Input records Block Start

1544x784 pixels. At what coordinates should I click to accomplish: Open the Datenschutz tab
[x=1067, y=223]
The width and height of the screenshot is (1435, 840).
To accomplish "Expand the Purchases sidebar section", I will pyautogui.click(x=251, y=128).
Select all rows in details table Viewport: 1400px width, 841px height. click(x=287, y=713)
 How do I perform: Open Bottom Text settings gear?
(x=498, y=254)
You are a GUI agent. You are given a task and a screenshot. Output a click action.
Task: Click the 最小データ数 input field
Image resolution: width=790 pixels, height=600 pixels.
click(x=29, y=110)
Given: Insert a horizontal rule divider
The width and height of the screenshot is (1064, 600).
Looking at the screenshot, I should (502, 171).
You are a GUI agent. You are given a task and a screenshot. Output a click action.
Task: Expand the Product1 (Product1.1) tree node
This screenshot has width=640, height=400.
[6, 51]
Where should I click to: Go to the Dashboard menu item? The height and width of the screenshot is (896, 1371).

Input records Block End

Everything in the records should be written out again exactly.

1544x784 pixels. At what coordinates should I click to accomplish: Open the Datenschutz tab
[x=1067, y=223]
The width and height of the screenshot is (1435, 840).
To accomplish "Expand the Purchases sidebar section", I will pyautogui.click(x=251, y=128).
Select all rows in details table Viewport: 1400px width, 841px height. click(x=287, y=713)
 How do I perform: Open Bottom Text settings gear?
(x=498, y=254)
You are a GUI agent. You are given a task and a screenshot. Output a click action.
Task: Click the 最小データ数 input field
Image resolution: width=790 pixels, height=600 pixels.
click(x=29, y=110)
Given: Insert a horizontal rule divider
The width and height of the screenshot is (1064, 600).
Looking at the screenshot, I should (502, 171).
You are a GUI agent. You are given a task and a screenshot. Output a click action.
Task: Expand the Product1 (Product1.1) tree node
This screenshot has width=640, height=400.
[6, 51]
Where should I click to: Go to the Dashboard menu item? The height and width of the screenshot is (896, 1371).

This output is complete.